En Quiero la cabeza de Alfredo García, obra maestra de Sam Peckinpah, un terrateniente mexicano apodado El Jefe ofrece una recompensa por la cabeza del hombre que ha embarazado a su hija. En el Oeste, donde rige la cultura del honor, todo esfuerzo se concentra en restaurarlo cuando ha sido mancillado. Nadie cuida de la víctima; su estatus moral es insignificante.
Los sociólogos Bradley Keith Campbell y Jason Manning nos mostraron cómo, tras superar la cultura del honor y de la dignidad, habíamos aterrizado en el paradigma del victimismo. La víctima no es sólo digna de respeto y atención, sino que su estatus moral ha pasado del nadir al cenit.
Pero el privilegio de la victimización fomenta incentivos perversos. Este giro cultural explica que los ofendidos se hayan constituido como una nueva identidad colectiva que se permite, por ejemplo, pedir la cabeza de un veterano escritor por sentirse agredida por sus columnas.
Es evidente que Félix de Azúa no es el columnista más representativo de la línea editorial de El País, y eso honra a ambos: al primero por su coraje y al segundo por su tolerancia.
Pero los medios deben cuidarse de ceder ante las demandas de determinados perfiles. En la pieza que publicó el defensor del lector, algún afectado reprochaba a Azúa su sectarismo, lo cual tiene su ironía: escribe a su periódico para quejarse del columnista más alejado la línea oficial ¡y considera que el sectario es el columnista!
Otro lector le recrimina que escriba con "licencia para insultar y ofender", para seguidamente llamarle machista, clasista y vincularlo con la extrema derecha. Se demuestra así que el insulto no incomoda a estos lectores tanto como la ofensa: no les preocupa que Azúa insulte a Ada Colau, sino sentirse ofendidos porque Azúa insulte a Colau.

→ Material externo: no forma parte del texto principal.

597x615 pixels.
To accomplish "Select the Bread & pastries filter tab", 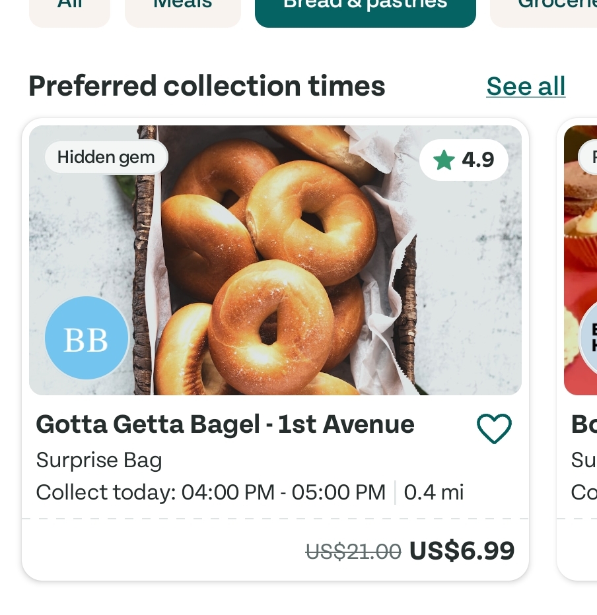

El derecho de rectificación y los tribunales existen para defenderse de las injurias, pero sólo dos cosas pueden proteger a los lectores ofendidos de las opiniones incómodas: la madurez intelectual o la censura. Y la batalla la está ganando la segunda.
En Estados Unidos varias redacciones y editoriales cuentan con "lectores de sensibilidad" (sensitivity readers). Su papel consiste en revisar manuscritos en busca de expresiones o pasajes potencialmente ofensivos. Suelen estar en medios muy comprometidos con la diversidad, aunque su principal preocupación es que no se les cuelen opiniones diversas (acierta G.K. Chesterton cuando dice que la sobrecivilización y la barbarie están a una pulgada de distancia).
Pero los medios, además de informar y enmarcar los debates de actualidad de acuerdo a su ideología, tienen la obligación moral de endurecer a sus lectores, de fomentar su sentido crítico para que no se sientan agredidos ante cualquier afirmación altisonante o cuestionamiento de sus ideas preconcebidas.
En estos tiempos en que políticos y medios no resisten la tentación de tratarnos como a infantiles catecúmenos, ahora que tratan de evangelizarnos con nuevos oscurantismos, los defensores del lector deberían velar menos por las agresiones a nuestra sensibilidad y más por los insultos a nuestra inteligencia.